Depuis maintenant 14 ans le public a accueilli et soutenu notre travail avec enthousiasme.

La pièce : Les quatres doigts et le pouce

de René Morax
Mise en scène Françoise Gugger

Le public n'est pas spectateur d'une pièce qui lui est présentée, il est le spectateur un peu voyeur des coulisses, de la scène et d'un bout de public, d'un spectacle présenté dans un petit village de campagne.

C'est une partition comique et rythmée, satire d'une production théâtrale d'amateurs pas trop brillants.

Un petit village de la campagne, Villars-les Biolles. Le régent a écrit un drame intitulé «Les quatre doigts et le pouce ou La main criminelle». Un beau drame bien comme il faut, moral et plein de bons sentiments, dont l'écriture se veut savante et se heurte souvent à l'incompréhension de ses interprètes. L'auteur affiche une fierté naïve et débordante. Il a trouvé au village ses acteurs, Jean-Louis Pilet (le vicomte de Montpreveyres), Jules Grobétaz (la baronne de Sainte-Luce), François Galurin (le comte de Froideville), Gustave Liardon (Lisette, la servante), Alexandre Favez (le chevalier Lopez de Costa-Rica). Lui-même veille au grain, son cahier dans les mains.

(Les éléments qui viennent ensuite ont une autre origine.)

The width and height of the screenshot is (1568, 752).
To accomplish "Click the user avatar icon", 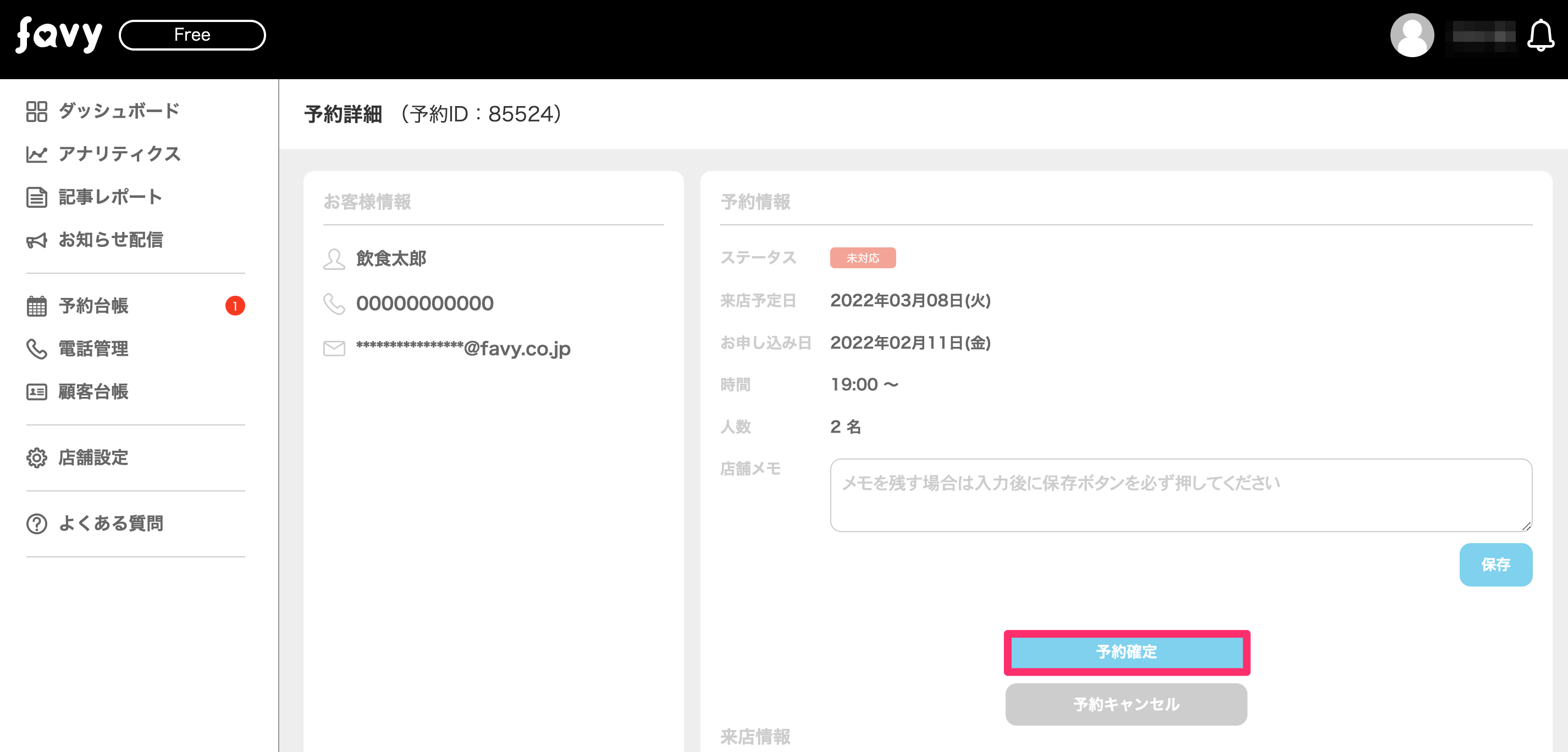I will click(1411, 35).
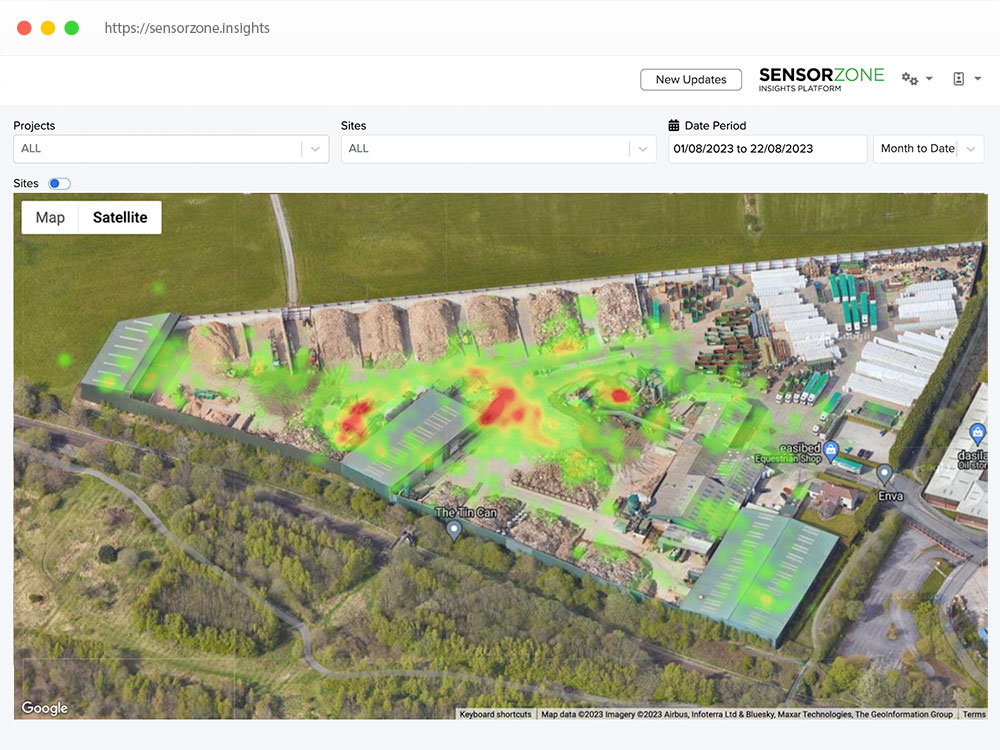The image size is (1000, 750).
Task: Click the SensorZone Insights Platform logo
Action: [x=821, y=79]
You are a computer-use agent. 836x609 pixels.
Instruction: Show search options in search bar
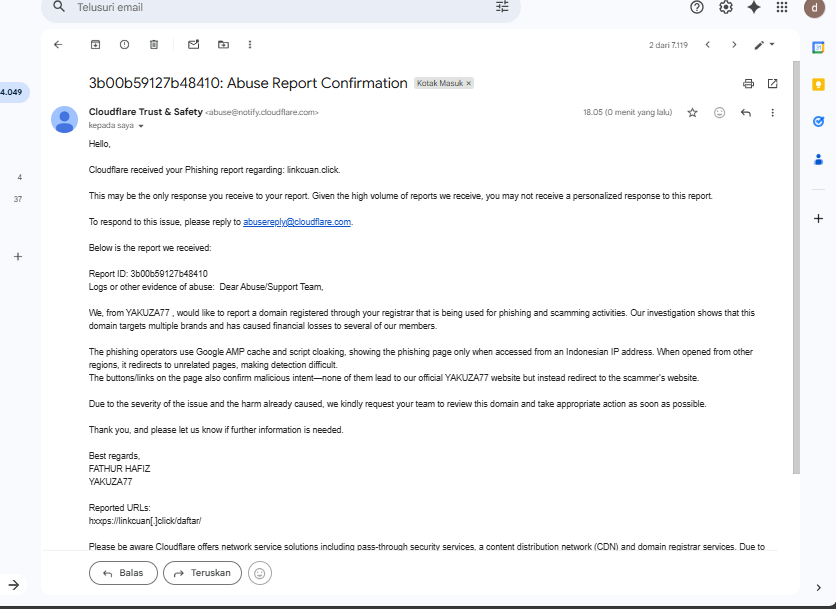[x=502, y=7]
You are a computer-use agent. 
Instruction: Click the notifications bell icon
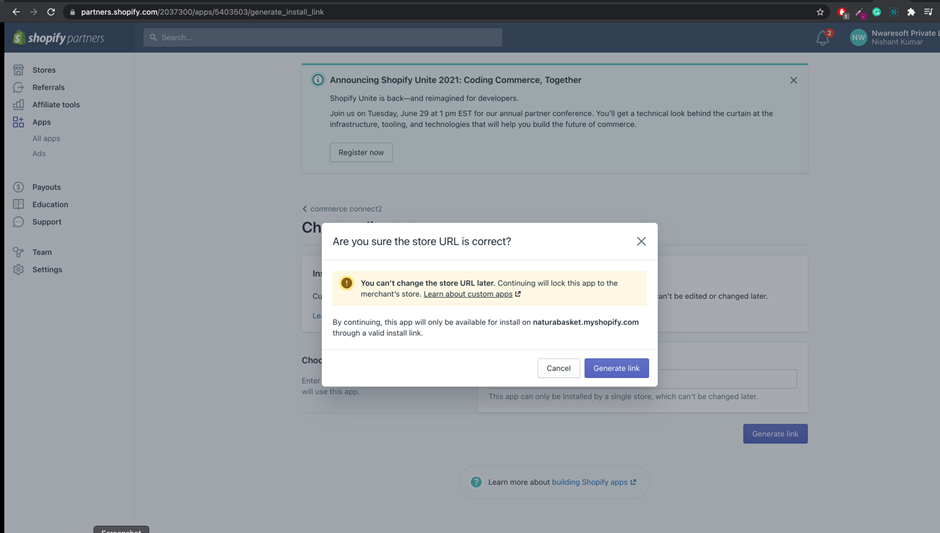tap(823, 38)
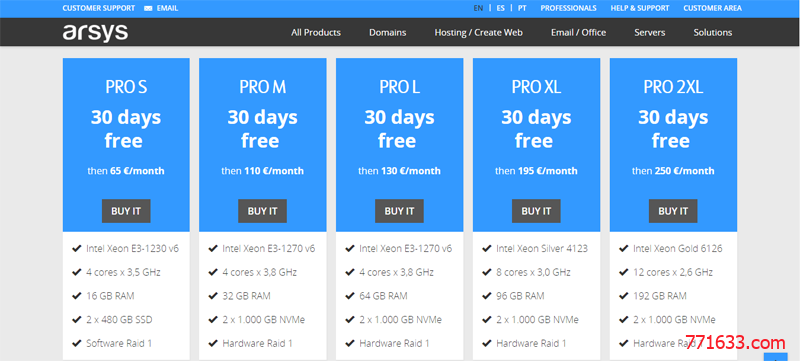
Task: Expand the Hosting / Create Web menu
Action: 479,33
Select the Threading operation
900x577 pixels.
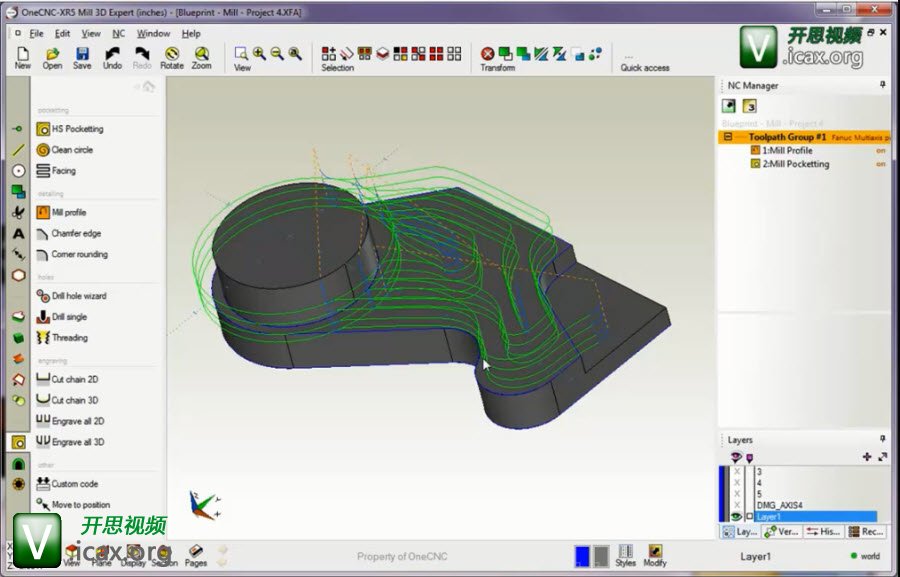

Dans les coulisses c'est l'affolement, les acteurs se travestissent tout en buvant des verres pour se donner du cœur au ventre. Seuls les hommes ont le droit de jouer et les solides gaillards peinent à se transformer en digne baronne ou en sémillante soubrette...
Par un trou du rideau, ils voient affluer le public. Le régent court partout, tente de rassembler les troupes et répète inlassablement des consignes que les comédiens écoutent d'une oreille et visiblement sans les enregistrer. On traîne un peu, on cherche ses affaires.

Dans une soudaine précipitation, le spectacle commence. L'histoire se déroule cahin-caha...

Les comédiens ont une idée approximative du texte, ont oublié toutes les consignes et un joyeux ballet se déroule entre les coulisses et la scène, avec quelques échanges ironiques avec le public.
Les saluts finissent dans le chaos pour une couronne lancée par le public alors que le régent tente désespérément de rappeler «C'est moi qui a fait cette pièce.»